12 eylül'ün ertesi sokaklar tertemiz olunca herkes kenan evren i kahraman görmüş ve referandumuna %90 evet demişti. ama neden ertesi gün tüm olayların birden sonlandığını sorgulamamıştılar.
e kardeşim tamam; ali koç suçlu, mert hakan suçlu, erden timur suçlu, taraftarlar terörist, birileri rum piçi, öbürleri bilmem ne vesaire de,
hırsızın ya da kenan evren'in hiç mi suçu yok amk ?
---
siktir edin futbolu. bu ülkede herhangi bir olaydan ötürü istifa eden bir yetkili gördünüz mü ? faturayı kendisine kesen bir mercii ? yahu kardeşim geldiği günden beri türk futbolunun bana göre haluk ulusoy' dan bile daha şaibeli, karanlık, vasıfsız, her boku elinize yüzüne bulaştıran ve o kişileri oraaya getirenlerin ve destekleyenlerin suçu yok mu ?
halil umut meler ve onu o maça gönderen şahıs şu an muhtemelen tatildedirler. peki ali koç nerede ? herifin dünyaları var, istese 1239128 tane fenerbahçe satın alır kendi aralarında idman maçı yaptırır izler ama adam oturmuş belki de kendi sağlığı ve soyadının getirdiği birtakım yükümlülükleri hiçe sayarak mücadele ediyor. sev, sevme; ama mücadele edene saygı duyun bari.
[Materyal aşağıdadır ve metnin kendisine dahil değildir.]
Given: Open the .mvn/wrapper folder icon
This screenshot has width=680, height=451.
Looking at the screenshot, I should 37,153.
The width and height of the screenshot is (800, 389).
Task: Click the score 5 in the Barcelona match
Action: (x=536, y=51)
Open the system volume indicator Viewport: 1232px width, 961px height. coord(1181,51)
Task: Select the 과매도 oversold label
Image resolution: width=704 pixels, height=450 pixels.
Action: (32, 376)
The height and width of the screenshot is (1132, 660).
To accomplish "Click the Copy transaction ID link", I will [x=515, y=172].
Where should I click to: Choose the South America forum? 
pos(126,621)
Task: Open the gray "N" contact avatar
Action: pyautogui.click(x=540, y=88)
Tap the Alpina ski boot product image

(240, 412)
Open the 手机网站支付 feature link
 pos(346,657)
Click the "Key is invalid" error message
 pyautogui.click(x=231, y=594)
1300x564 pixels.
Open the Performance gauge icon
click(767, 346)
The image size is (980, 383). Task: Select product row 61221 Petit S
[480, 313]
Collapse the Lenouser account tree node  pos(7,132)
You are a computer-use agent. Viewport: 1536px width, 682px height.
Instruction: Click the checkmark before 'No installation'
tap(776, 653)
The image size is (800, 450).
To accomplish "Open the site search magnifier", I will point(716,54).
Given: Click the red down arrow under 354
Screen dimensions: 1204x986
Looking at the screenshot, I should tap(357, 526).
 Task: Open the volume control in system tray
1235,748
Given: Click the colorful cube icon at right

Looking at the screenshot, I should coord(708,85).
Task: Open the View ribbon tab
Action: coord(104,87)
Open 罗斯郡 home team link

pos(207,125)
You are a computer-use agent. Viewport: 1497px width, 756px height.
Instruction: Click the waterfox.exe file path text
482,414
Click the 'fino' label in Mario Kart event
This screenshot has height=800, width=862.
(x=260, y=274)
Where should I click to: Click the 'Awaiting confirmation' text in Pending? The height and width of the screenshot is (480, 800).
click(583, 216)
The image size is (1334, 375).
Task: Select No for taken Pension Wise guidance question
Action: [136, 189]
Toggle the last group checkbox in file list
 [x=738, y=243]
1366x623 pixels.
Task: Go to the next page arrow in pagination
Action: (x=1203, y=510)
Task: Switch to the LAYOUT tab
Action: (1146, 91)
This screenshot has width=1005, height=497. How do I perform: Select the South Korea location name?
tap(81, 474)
Bu tip örnekleri trabzonspor, fenerbahçe, artvinspor, çorumspor gibi birçok takım üzerinden çoğaltabilirim. kendisine ve ait olduğu camiaya paye çıkaranın anasını sikeyim ama oy verince ne olacak deyip, peşine faturayı bu kitleye kesemezsiniz.
örnek değil; "emsal" gösteriyorum. Açın bir lazio, napoli, milan, juventus; bilbao, madrid, dortmund leipzig derbilerini izleyin, aralarındaki mezhepsel, ırksal, dinsel nefreti görün; sonra gelip ayhh türkiye'de taraftarlar ıykk dersiniz.
özetle, bu insanlardan balet olmaz, bu spordan da hafif temas oyunu olmaz. ruhu budur futbolun. sev, sevme, beğen, beğenme; eskiden boks'a gidenlere serseri gözüyle bakarlardı. şimdi beren saat gibi tipler (bizzat ders verdiğim için diyorum.) ay kıçım biraz yuvarlaklaşsın diye özel boks antrenörlerine ne kadar para harcıyorlar biliyor musunuz ? anthony joshua örneği gibi, vücut geliştirmeci'den dövüşçü olmaz dedik, dinlemediler; bak şimdi önüne gelen sarhoştan dayak yiyor. neyse, demem o ki futbol ve kitlesi budur kardeşim.
fazıl say'ın, ispanya kralı'nın arada bir tivitlerine göz gezdirin ne demek istediğimi anlarsınız.
---
ayrıca toplumsal desteğe en çok ihtiyaç duyduğumuz dönemlerde,
afetlerde,
bayrağa, atatürk'e saygısızlığın olduğu yerde,
asla yan yana gelemez denilen bu teröristler bir arada oldular, birlikte çalıştılar, birlikte yardım ettiler. o zaman alkışlıyordunuz; "işte bizim çocuklar" diyordunuz. ne oldu şimdi ?
tabii sokakta bu çocuklara ihtiyaç yok, kırsınlar birbirlerini. ne de olsa toplumsal faydaya ihtiyaç olduğu zaman en önde bu çocukların koşacağını, her statta birlikte fotoğraf vereceklerini biliyorsunuz.